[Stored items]
=== Section Start ===

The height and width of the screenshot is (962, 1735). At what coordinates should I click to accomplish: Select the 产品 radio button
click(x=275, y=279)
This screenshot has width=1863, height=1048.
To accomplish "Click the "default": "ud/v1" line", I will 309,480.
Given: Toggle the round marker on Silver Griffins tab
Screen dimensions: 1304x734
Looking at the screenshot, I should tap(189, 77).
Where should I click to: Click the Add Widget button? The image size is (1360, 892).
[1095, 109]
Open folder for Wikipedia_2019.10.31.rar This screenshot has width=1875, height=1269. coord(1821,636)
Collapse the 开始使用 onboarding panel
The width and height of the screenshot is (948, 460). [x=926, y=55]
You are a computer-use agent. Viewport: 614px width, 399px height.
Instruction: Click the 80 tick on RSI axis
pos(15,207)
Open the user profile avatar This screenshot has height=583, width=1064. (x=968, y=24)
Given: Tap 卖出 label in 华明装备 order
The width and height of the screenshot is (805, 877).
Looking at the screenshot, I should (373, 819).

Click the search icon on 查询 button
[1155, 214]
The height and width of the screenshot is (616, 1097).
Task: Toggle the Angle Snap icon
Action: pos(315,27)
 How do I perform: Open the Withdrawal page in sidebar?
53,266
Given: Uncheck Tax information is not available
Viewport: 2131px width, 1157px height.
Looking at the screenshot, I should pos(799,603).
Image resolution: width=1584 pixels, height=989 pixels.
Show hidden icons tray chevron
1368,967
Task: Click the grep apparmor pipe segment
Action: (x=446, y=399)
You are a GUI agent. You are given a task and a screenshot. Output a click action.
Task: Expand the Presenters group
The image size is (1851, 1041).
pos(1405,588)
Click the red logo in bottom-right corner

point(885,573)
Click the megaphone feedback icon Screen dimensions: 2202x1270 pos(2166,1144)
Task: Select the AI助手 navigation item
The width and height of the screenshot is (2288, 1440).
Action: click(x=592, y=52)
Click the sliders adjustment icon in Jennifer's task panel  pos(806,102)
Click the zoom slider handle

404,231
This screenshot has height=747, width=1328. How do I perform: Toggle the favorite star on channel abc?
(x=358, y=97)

=== Section End ===

● WHAT YOU SHOULD DO: Give an exact copy of every line from the one holding "The width and height of the screenshot is (805, 877)." through the end of the records, both included, and no other lines.

● OUTPUT OF THE EXERCISE:
The width and height of the screenshot is (805, 877).
Looking at the screenshot, I should (373, 819).

Click the search icon on 查询 button
[1155, 214]
The height and width of the screenshot is (616, 1097).
Task: Toggle the Angle Snap icon
Action: pos(315,27)
 How do I perform: Open the Withdrawal page in sidebar?
53,266
Given: Uncheck Tax information is not available
Viewport: 2131px width, 1157px height.
Looking at the screenshot, I should pos(799,603).
Image resolution: width=1584 pixels, height=989 pixels.
Show hidden icons tray chevron
1368,967
Task: Click the grep apparmor pipe segment
Action: (x=446, y=399)
You are a GUI agent. You are given a task and a screenshot. Output a click action.
Task: Expand the Presenters group
The image size is (1851, 1041).
pos(1405,588)
Click the red logo in bottom-right corner

point(885,573)
Click the megaphone feedback icon Screen dimensions: 2202x1270 pos(2166,1144)
Task: Select the AI助手 navigation item
The width and height of the screenshot is (2288, 1440).
Action: click(x=592, y=52)
Click the sliders adjustment icon in Jennifer's task panel  pos(806,102)
Click the zoom slider handle

404,231
This screenshot has height=747, width=1328. How do I perform: Toggle the favorite star on channel abc?
(x=358, y=97)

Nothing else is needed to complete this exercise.